II – Individuals/Partnerships

- Investment income and capital gains on shares are integrated in the progressive tax rate of the income tax. Investment income (e.g., dividends, interests) and capital gains currently enjoy special flat tax rates, which range from 19% to 24% (to which 15.5% additional social contributions have to be added). With the bill, investment income and capital gains on shares derived in 2012 will be subject to the progressive tax rate of the income tax for individuals and partnerships.

- Capital gains on stock options plans, on free shares and on carried interest, are integrated in the progressive tax rate of the income tax. The preferential taxation for the capital gains realized at the exercise of the option of either a stock option plan or a granting of free shares is no longer applicable, as those gains are now in the progressive tax rate of the income tax, for gains derived in 2012. Gains on repurchase of carried interest are qualified as salary and no longer as capital gain.

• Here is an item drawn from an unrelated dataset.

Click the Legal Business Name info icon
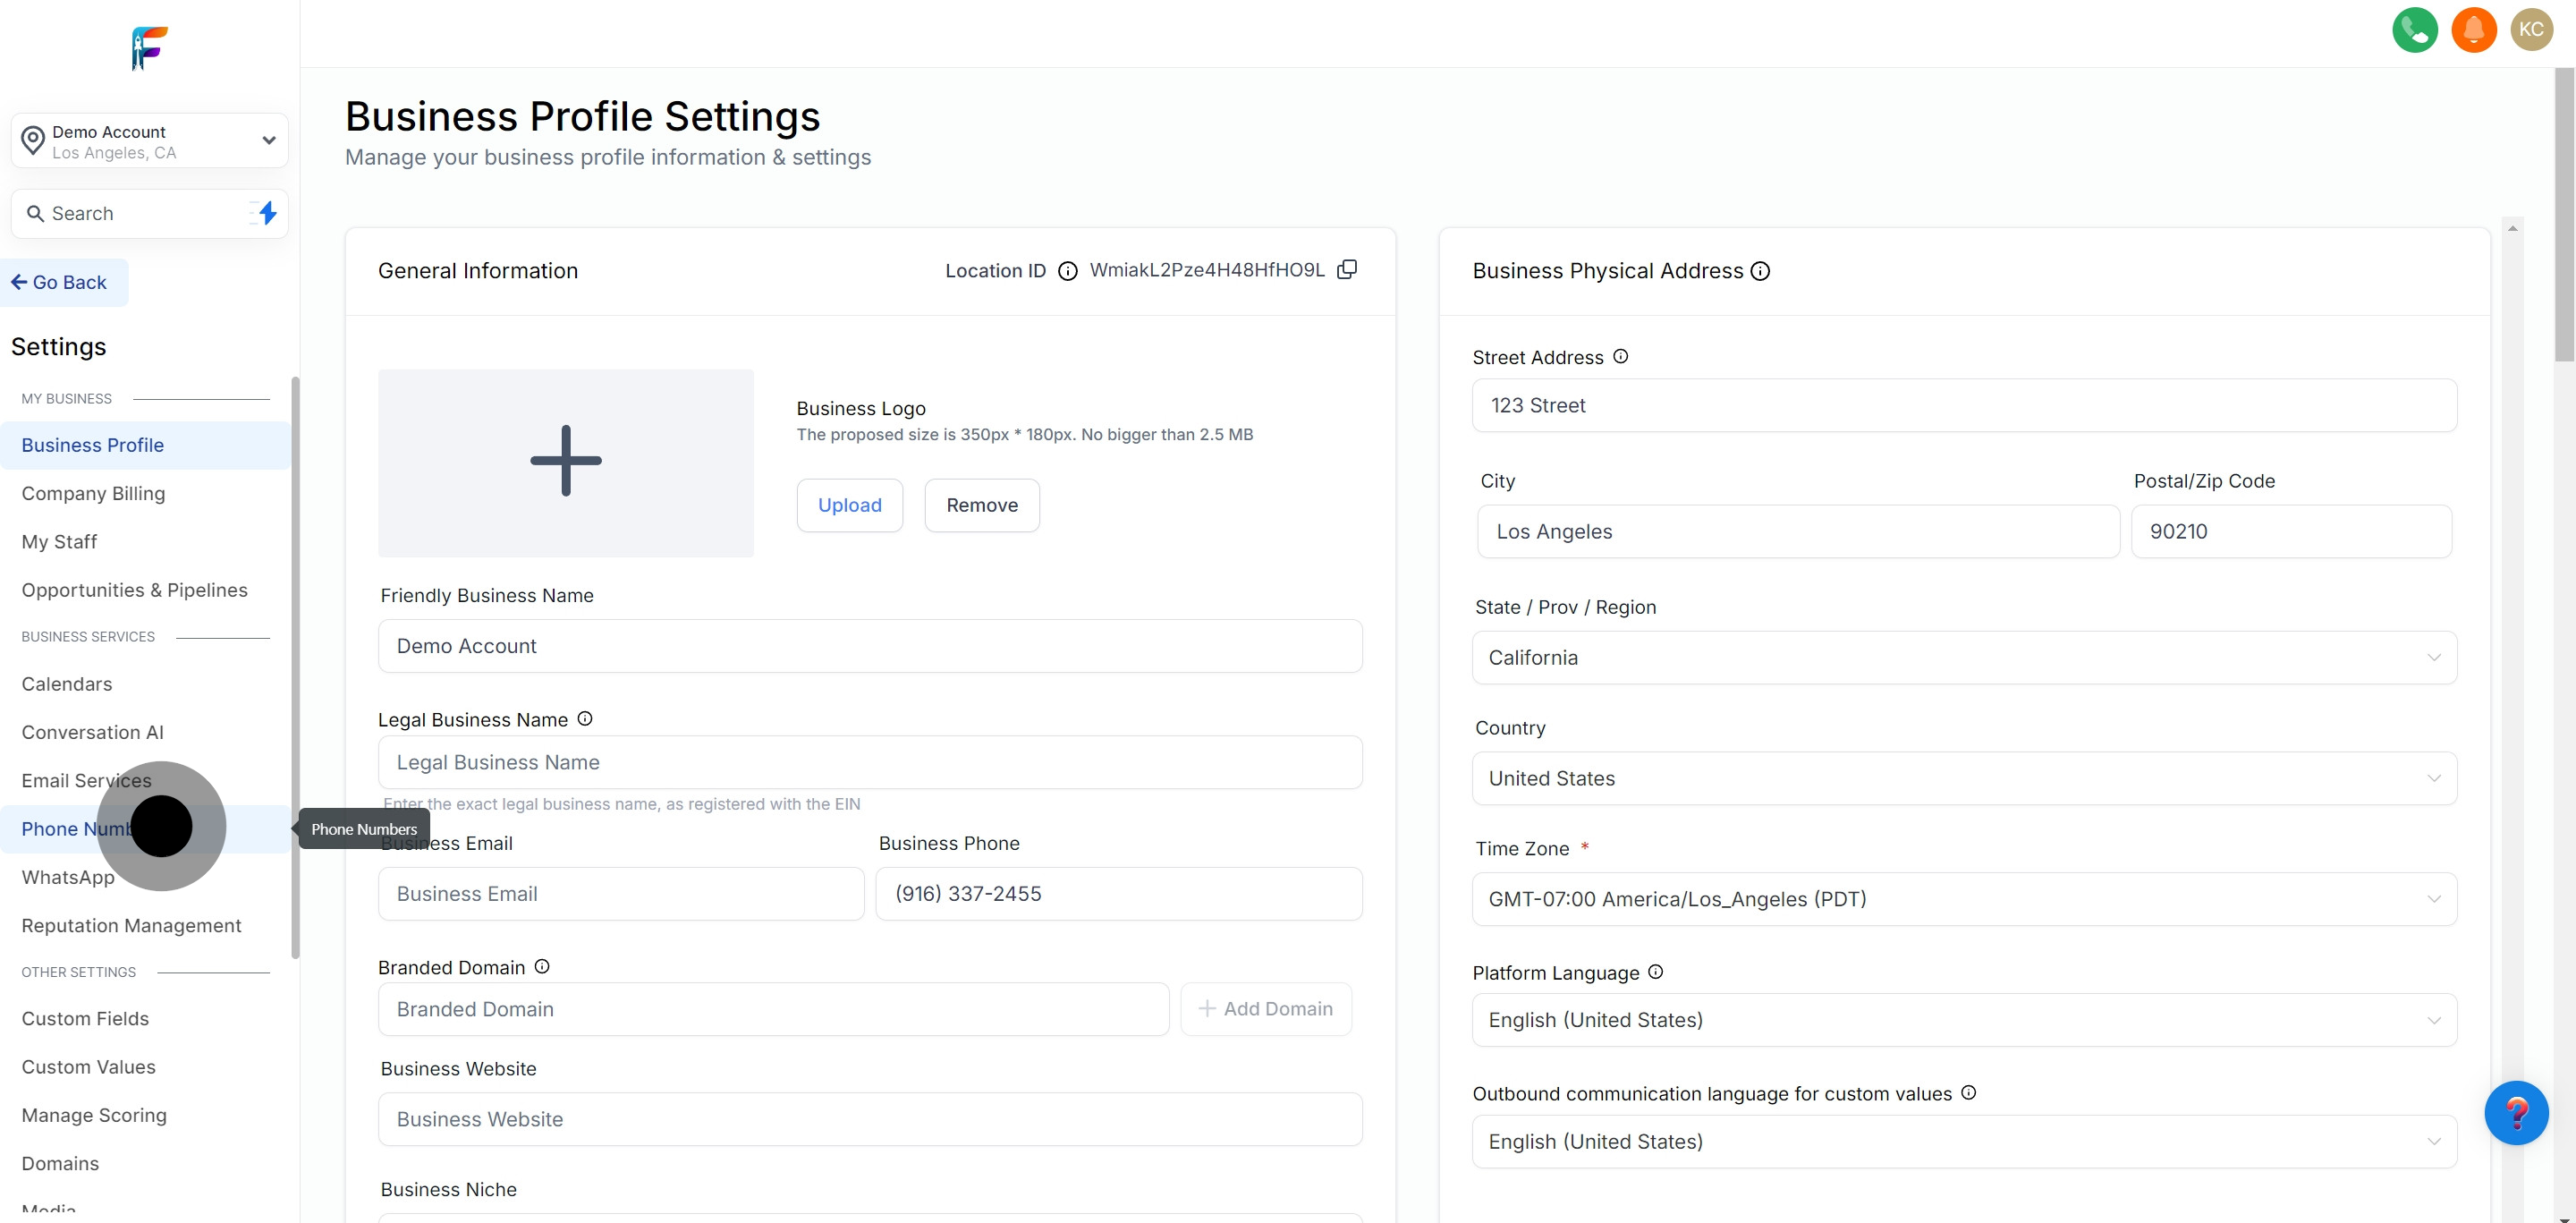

- Real estate capital gains: exceptional 20% rebate on dispositions in 2013. Capital gains on immovable property (with the exception of constructible real estate) are taxed at a 19% flat rate (effective rate of 34.5% with the additional social contributions). Several rebates are permitted on those capital gains, most notably a rebate that increases in time depending on the holding period of the immovable property resulting in an exemption after a 30 years holding period. The bill introduces a new 20% tax rebate on the capital gains realized in 2013 from the disposition of immovable property. The government intends with this measure to increase the liquidity of the real estate market. The new rebate is not applicable to the additional social contributions. For the capital gains on the disposition of constructible real estate, those gains will lose the rebate for the holding period from 2013 on, and will be taxed at the progressive tax rate of the income tax from 2015 on.

- New top tax bracket at 45% for the income tax progression. Before the finance bill, the highest tax bracket on the progressive tax rate for the income tax was at 41% for income above €70,830 per tax share. The bill introduces an additional top tax bracket at 45% for taxable income over €150,000 per tax share. The other tax brackets are kept unchanged and therefore not adjusted for inflation, with the exception of the first two gross income brackets (low income end). These progressive tax rates will be applicable on income of 2012.

- Exceptional 75% tax. The gross income of individuals/partnerships exceeding €1m per person per tax household is subject to an exceptional 75% tax for 2012 and 2013. Taking into account the highest tax bracket on the income tax progression of this bill (45%), the exceptional contribution on high revenues (4%), and the additional social contributions (8% on the revenues from activities), this exceptional tax will result in a 18% tax increase. This tax would apply on professional income, including gains on stock options and carried interest.

- Reducing to €10k the tax credits cap. Taxpayers are allowed to offset their income tax liability with certain tax credits up to a certain cap. For income earned in 2012, tax credits are limited to €18,000 and 6% of the taxable income (FTC Article 200-0 A). Some of the most used tax credits and covered by that cap are the tax credit for the interests paid on the acquisition of the principal abode, investments in rental real estate, investments in venture capital funds. The bill reduces the tax credit cap against the income tax down to €10k per year for income earned in 2013. Grandfathering rules will apply. This cap is not applicable to tax credits granted for investments in French overseas departments and territories.

- Wealth tax rates increase. Taxpayers are currently subject to the wealth tax for a net estate superior to €1.3m. The tax rates range from 0.25% to 0.5%. The bill sets a new floor of €1.31m and five new tax rates ranging from 0.5% to 1.5% (net wealth over €10m), but with a capping mechanism that ensures that tax households will not be spending more than 75% of their income paying taxes (including the wealth tax).